First, please no more Wild Mongrels. Efficient creatures that can use resources other than mana to increase their damage output are just a problem. Arcbound Ravager, Wild Mongrel, Psychatog – All of these cards share the same design flaw. Mana is the time constriction on damage abilities, just look at Nantuko Shade. A great card, but even with the power of the Cabal Coffers behind him, he wasn’t all that broken was he? No, because he was held down by the most intelligently devised part of Magic.

Psychatog? Oops, best creature ever.

I love playing with these cards but they seem to end up as broken a little often. Hell even Atog is good nowadays, and we used to plaster floors with Atogs years ago.

Second, these block themes that lead to decks being built for us? We’re sick of them. Stop it. They are not "good for the game." They are crutches that need to be abandoned. It’s one thing to make an artifact block. It’s another to jam a succession of cards into a block that all work together oh so marvelously. I know stability within design is the hallmark of an understandable and controllable design, but things like Tribal or Affinity just take it too far. Why am I playing 4/4 men for free exactly? Did you think we wouldn’t find that mechanic a wee bit abuseable?

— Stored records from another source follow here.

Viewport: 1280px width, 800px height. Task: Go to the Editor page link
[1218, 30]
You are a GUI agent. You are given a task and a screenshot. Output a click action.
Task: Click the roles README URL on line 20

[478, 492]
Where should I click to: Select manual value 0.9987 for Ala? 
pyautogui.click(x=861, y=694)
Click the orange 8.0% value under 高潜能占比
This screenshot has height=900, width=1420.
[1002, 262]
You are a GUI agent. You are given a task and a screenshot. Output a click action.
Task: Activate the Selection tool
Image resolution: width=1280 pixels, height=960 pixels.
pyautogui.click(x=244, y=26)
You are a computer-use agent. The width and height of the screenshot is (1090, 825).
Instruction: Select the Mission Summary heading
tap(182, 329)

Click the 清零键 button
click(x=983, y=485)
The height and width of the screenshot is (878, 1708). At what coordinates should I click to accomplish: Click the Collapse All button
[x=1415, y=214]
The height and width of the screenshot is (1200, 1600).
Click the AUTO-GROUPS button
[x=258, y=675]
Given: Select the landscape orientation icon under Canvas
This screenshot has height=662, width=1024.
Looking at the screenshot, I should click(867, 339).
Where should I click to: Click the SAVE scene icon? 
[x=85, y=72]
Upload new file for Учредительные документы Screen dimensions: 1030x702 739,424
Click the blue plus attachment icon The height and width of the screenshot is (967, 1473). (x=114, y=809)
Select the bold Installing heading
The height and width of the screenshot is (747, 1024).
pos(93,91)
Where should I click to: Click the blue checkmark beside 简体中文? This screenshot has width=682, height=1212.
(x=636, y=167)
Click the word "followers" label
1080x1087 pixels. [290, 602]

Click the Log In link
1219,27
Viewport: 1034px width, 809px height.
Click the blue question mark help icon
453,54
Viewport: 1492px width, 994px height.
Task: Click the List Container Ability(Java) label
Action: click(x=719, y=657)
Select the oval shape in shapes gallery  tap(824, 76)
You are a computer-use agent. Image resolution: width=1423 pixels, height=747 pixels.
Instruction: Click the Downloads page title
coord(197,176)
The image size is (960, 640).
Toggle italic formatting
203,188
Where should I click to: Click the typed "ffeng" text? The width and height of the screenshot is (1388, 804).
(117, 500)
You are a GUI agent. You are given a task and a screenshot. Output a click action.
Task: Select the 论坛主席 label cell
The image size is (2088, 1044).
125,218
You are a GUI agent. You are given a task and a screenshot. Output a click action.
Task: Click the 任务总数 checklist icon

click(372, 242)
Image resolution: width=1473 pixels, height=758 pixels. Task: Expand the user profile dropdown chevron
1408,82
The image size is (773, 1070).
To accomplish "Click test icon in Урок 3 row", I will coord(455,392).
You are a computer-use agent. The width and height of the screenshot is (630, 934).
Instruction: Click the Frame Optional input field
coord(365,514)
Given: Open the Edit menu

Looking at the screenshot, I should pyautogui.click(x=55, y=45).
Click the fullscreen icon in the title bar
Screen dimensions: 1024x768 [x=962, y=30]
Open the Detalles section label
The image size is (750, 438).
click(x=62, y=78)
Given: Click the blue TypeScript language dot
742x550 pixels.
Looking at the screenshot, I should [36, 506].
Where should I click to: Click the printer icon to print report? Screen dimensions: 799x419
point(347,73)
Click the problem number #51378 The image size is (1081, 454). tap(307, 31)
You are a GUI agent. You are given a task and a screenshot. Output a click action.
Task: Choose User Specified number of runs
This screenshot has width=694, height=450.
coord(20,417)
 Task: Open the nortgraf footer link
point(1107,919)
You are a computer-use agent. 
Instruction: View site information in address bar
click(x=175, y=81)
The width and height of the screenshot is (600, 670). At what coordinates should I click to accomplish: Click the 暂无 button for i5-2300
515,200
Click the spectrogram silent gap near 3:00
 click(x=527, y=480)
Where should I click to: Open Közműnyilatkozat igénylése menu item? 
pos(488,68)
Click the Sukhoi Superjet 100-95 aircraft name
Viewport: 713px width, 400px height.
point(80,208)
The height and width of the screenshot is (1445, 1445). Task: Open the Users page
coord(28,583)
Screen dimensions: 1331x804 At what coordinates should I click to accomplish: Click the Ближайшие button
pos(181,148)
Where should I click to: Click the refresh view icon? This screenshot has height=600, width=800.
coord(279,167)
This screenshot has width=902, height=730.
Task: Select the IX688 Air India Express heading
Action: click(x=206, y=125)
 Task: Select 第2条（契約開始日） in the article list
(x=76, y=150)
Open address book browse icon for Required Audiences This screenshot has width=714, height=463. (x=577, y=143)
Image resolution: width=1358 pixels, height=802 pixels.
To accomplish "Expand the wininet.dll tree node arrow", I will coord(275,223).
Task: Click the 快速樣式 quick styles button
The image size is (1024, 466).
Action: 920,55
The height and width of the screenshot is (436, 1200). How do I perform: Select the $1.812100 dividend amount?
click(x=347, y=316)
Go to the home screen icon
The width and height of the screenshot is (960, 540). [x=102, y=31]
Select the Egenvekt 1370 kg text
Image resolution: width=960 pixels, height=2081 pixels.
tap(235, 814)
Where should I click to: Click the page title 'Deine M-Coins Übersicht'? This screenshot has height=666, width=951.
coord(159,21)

Did anyone notice Affinity decks all use the same cards because they have to?

That sucks. I love the creative stuff R&D does. I am certainly not complaining about the work they do in that sense, but Ravager Affinity and Goblin Bidding are the product of going a little too far on pushing a theme. Hold back a little. Or make a set theme for casual players. Casual players never hurt nobody.